In all, projected rotational velocities were derived for 525 B8 to F2-type stars. Among them, 286 have no rotational velocities either in the compilation of Uesugi & Fukuda (1982) or in Abt & Morrell (1995).

The results of the $\ensuremath{v\sin i}$ determinations are presented in Table 4 which contains the following data: Col. 1 gives the HD number, Col. 2 gives the HIP number, Col. 3 displays the spectral type as given in the HIPPARCOS catalogue (ESA 1997), Cols. 4, 5, 6 give respectively the derived value of $\ensuremath{v\sin i}$ , the associated standard deviation and the corresponding number of measured lines (uncertain $\ensuremath{v\sin i}$ are indicated by a colon), Col. 7 presents possible remarks about the spectra: SB2 ("SB'') and shell ("SH'') natures are indicated for stars detailed in the subsections which follow, as well as the reason why $\ensuremath{v\sin i}$ is uncertain - "NO'' for no selected lines, "SS'' for variation from spectrum to spectrum and "LL'' for variation from line to line, as detailed in the Appendix A.

Grenier et al. (1999) studied the same stars with the same spectra and derived radial velocities using cross-correlation techniques.

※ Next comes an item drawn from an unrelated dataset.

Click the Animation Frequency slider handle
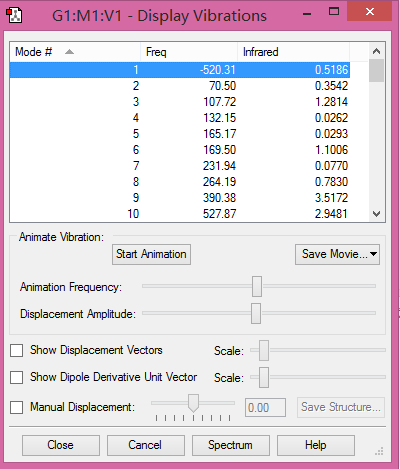Screen dimensions: 400x469 point(257,286)
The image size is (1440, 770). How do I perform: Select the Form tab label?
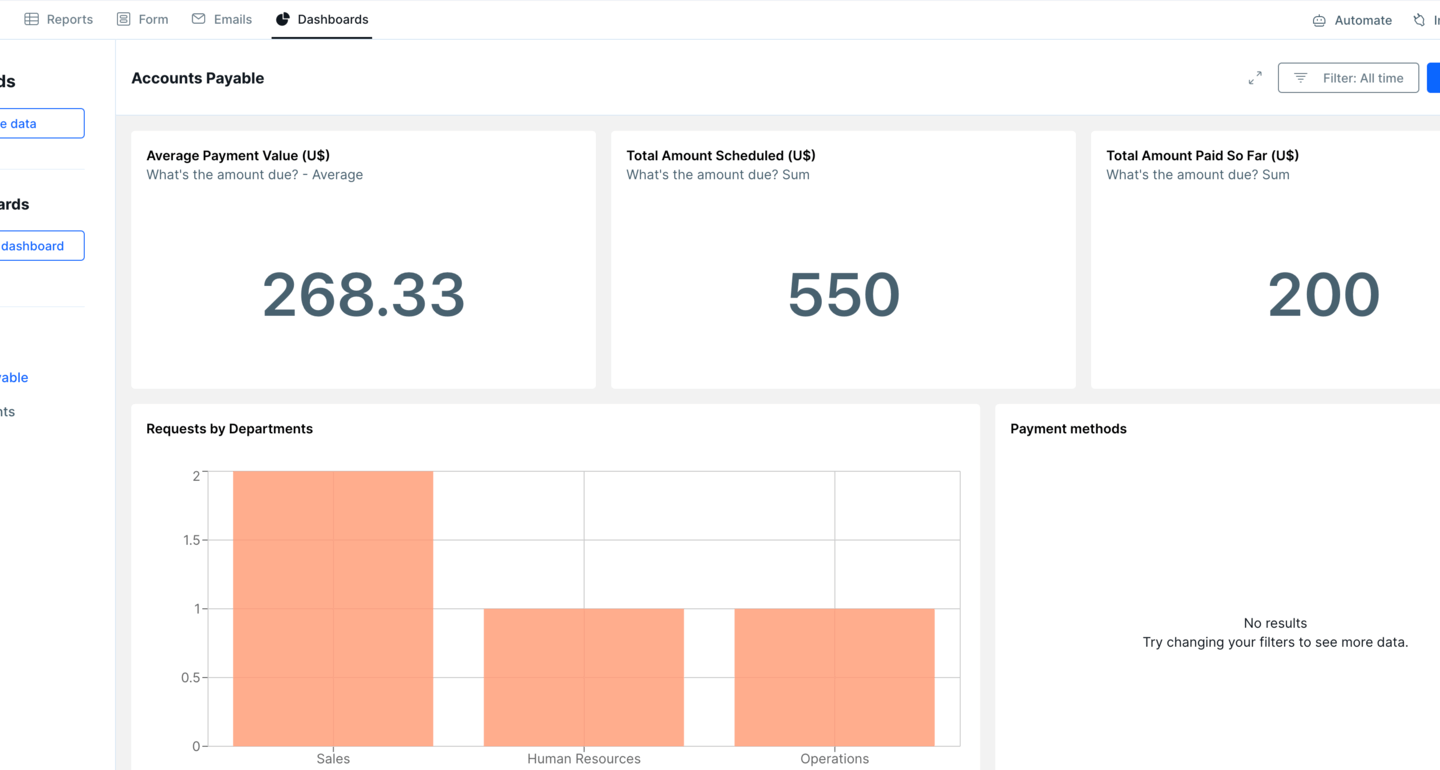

On the basis of the shape of the cross-correlation function (CCF) they find that less than half of the sample has a symmetric and Gaussian CCF and they classify stars with distorted CCF as, among other things, "certain'' "probable'' or "suspected'' doubles.

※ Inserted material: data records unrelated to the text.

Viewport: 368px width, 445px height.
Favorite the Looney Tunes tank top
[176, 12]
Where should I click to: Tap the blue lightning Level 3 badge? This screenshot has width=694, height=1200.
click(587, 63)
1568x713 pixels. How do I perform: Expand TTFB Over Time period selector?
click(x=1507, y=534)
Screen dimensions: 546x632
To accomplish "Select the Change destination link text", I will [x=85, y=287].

Uncertainties in $\ensuremath{v\sin i}$ are induced by peculiarities in the spectra due for example to binarity or to the presence of a shell. The results for these objects are detailed below. These objects were either known as binaries or newly detected by Grenier et al. (1999).

4.1.1 Binary systems

Spectra of double-lined spectroscopic binary systems (SB2) display lines of both components of the system. They are, by nature, more affected by blends and require much more attention than single stars in order to disentangle both spectra.

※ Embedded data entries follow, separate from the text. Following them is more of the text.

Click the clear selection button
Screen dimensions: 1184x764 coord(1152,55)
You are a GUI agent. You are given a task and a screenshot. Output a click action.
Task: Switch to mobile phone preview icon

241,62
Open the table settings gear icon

Moreover, the difference in radial velocity $\Delta V_{\rm r}$ has to be large enough for the spectrum to show well separated lines. Considering a Gaussian line profile, 98% of the distribution is contained between $\pm 2.326\,\sigma$ ( $\sigma$ being the standard deviation of the Gaussian) which is nearly equal to $\pm$ FWHM. It follows that a double line resulting from the contribution of the components of a binary system should be spaced of $\vert\Delta\lambda_{\rm A}-\Delta\lambda_{\rm B}\vert \gtrsim 2\,{FWHM}$ (where $\Delta\lambda_{\rm A}$ and $\Delta\lambda_{\rm B}$ are the respective Doppler shifts) to overlap as little as possible and be measurable in terms of $\ensuremath{v\sin i}$ determination. Taking the calibration relation from SCBWP as a rule of thumb ( ${FWHM}{\scriptstyle [{\rm\AA}]} \approx 0.025\,\ensuremath{v\sin i} {\scriptstyle [\ensuremath{{\rm km}\,{\rm s}^{-1}} ]}$ ), the difference of radial velocity in an SB2 system should be higher than:

$\begin{displaymath} \Delta V_{\rm r} \gtrsim {2\,c\,0.025\over \lambda}\,\ensuremath{v\sin i}\approx 3.4\,\ensuremath{v\sin i} , \end{displaymath}$

(10)

where c is the velocity of light and $\lambda$ the wavelength of the line ( $\sim$ 4350Å). This threshold is a rough estimate of whether $\ensuremath{v\sin i}$ is measurable in the case of SB2. On the other hand, the respective cores of the double line cease to be distinct when relative Doppler shift is lower than the FWHM, considering Gaussian profiles, i.e. $\Delta V_{\rm r}\lesssim 1.1\,\ensuremath{v\sin i}$ . Below this value, lines of both components merge.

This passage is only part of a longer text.